Dans une petite ville, à l’équinoxe, la tradition veut que l’on jette des lampions dans la rivière. La légende veut que ces lampions, arrivés au bout de leur trajet, se transforme en étoiles et rejoignent le  ciel.  Chaque année, une bande de gamins s’amusent à suivre durant un temps les lampions à vélo. Cette fois, cependant, c’est différent. Ils font le serment de ne pas s’arrêter et de suivre la rivière jusqu’à vérifier si la légende est vraie. Parmi eux, Ben est le plus motivé.  Le petit groupe part dans sa quête,  bientôt suivi, de loin, par Nathaniel, gamin mis à l’écart à cause de son goût pour la science. Les pères de Ben et Nathaniel sont meilleurs amis, mais Ben refuse tout contact avec lui, par crainte du jugement du groupe . Bien vite, cependant, celui-ci s’étiole sur le chemin, laissant Ben et Nathaniel seuls. Ils vont alors commencer un étrange voyage.

Commencé comme un comics numérique de 80 pages, Le Serment des Lampions (This was our Pact) a été grandement étoffé pour sa publication papier pour devenir un roman graphique de plus de 300 pages (1). Jusqu’ici,  son auteur, Ryan Andrews, n’avait signé que de courts récits, réunis pour parti dans l’album Je n’ai rien oublié (Delcourt, 2015). Avec Le serment des lampions, il a la possibilité de s’exprimer sur la longueur et en couleurs.

Delcourt décrit – à juste titre – le livre comme se situant entre Les Goonies et Miyazaki. L’histoire commence en effet comme un récit d’aventures classique, dans le cadre particulièrement reconnaissable d’une petite ville américaine, avant de plonger dans un univers intemporel et déstabilisant, un univers complètement imaginaire et poétique, mais où la science de Nathaniel permet de se sortir de mauvais pas.

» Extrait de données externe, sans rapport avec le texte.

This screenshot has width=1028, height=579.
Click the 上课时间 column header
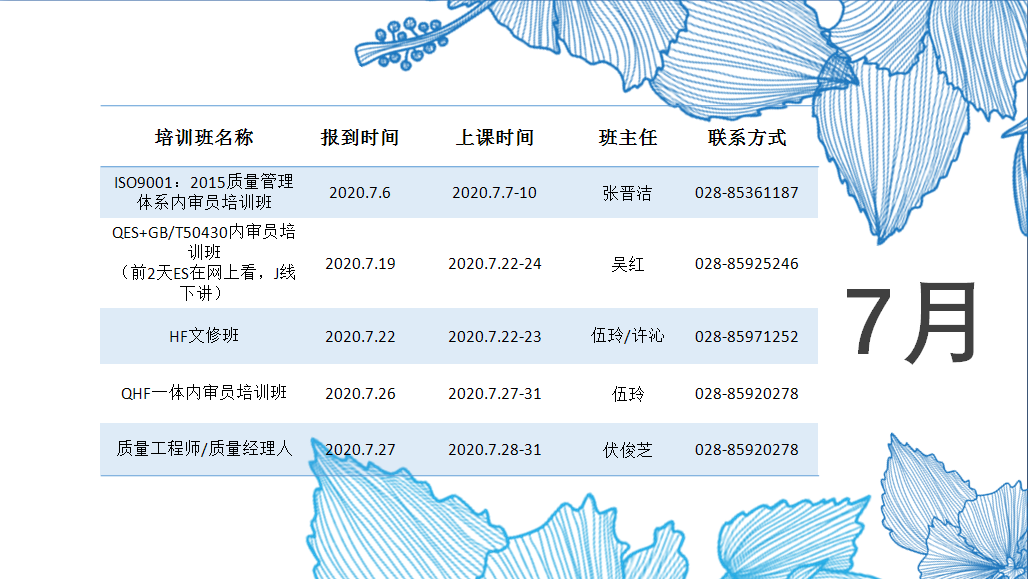(x=495, y=138)
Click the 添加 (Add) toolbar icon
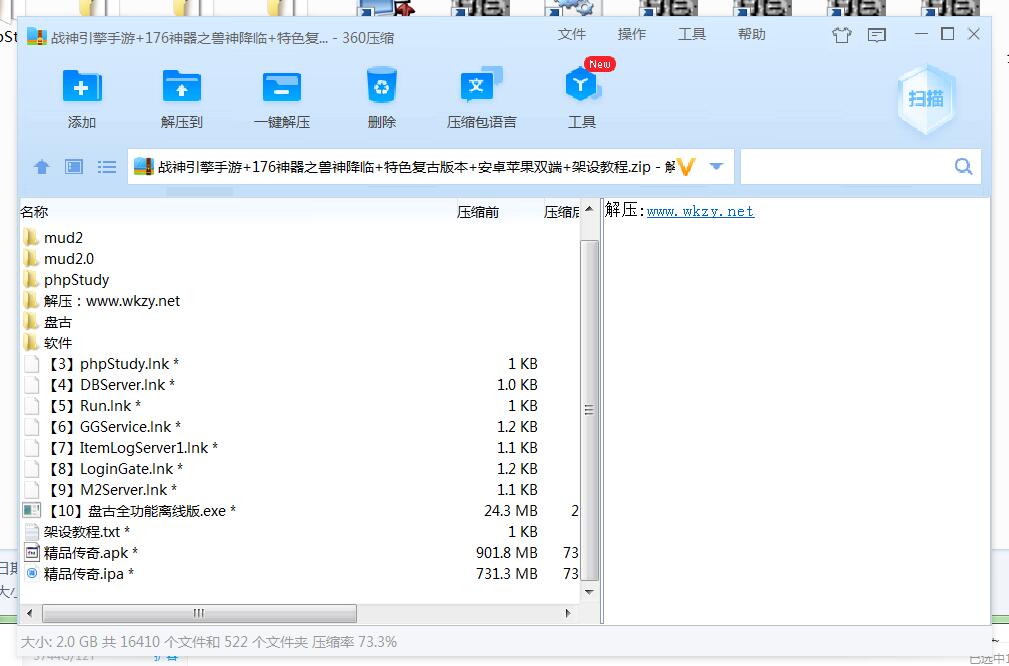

Ryan Andrews est un artiste qui est passé par la Californie (où il a étudié le dessin et l’animation) avant de partir s’installer à Fukuoka, au Japon. À mi-chemin entre les deux cultures, Andrews livre un récit hors-norme, un conte fantastique moderne, où deux enfants trouveront l’amitié, au travers d’un périple fantastique où ils croiseront le route d’un ours parlant, d’une sorcière exubérante, d’un chien qui marche sur l’eau ou d’une caverne remplie d’étoiles.

Andrews ne s’embarrasse pas de sous-entendus, tout entier tendu dans le plaisir simple de raconter une histoire, de faire travailler son imagination, de provoquer des émotions. Onirique, mélancolique parfois, Le Serment des Lampions est un livre qui traite d’amitié, du temps qui passe et du passage de témoin entre générations.  Qui plus est, il est soutenu par un graphisme d’une grande beauté, au trait lâché et au travail de couleurs particulièrement soigné.

Ciblé plus particulièrement vers un lectorat adolescent aux États-Unis (le livre est nommé dans la catégorie « Meilleure publication pour jeunes lecteurs de 9 à 12 ans » aux Eisner Awards), Le serment des lampions est pourtant une lecture transgénérationnelle de qualité. L’édition relié de Delcourt est d’ailleurs de belle facture et ravira petits et grands lecteurs, pour peu qu’ils aient gardé la bonne habitude de se faire transporter dans l’imaginaire d’un auteur.

 

(1) Un chroniqueur américain s’est d’ailleurs amusé à comparer les deux versions et l’évolution des planches dans un très intéressant billet (en anglais).

 

Le Serment des Lampions (This Was Our Pact), Delcourt, 336 pages, 24,95 €. Sortie le 27 mai 2020. Traduction de Lauren Triou et lettrage de Nicolas Bertrand.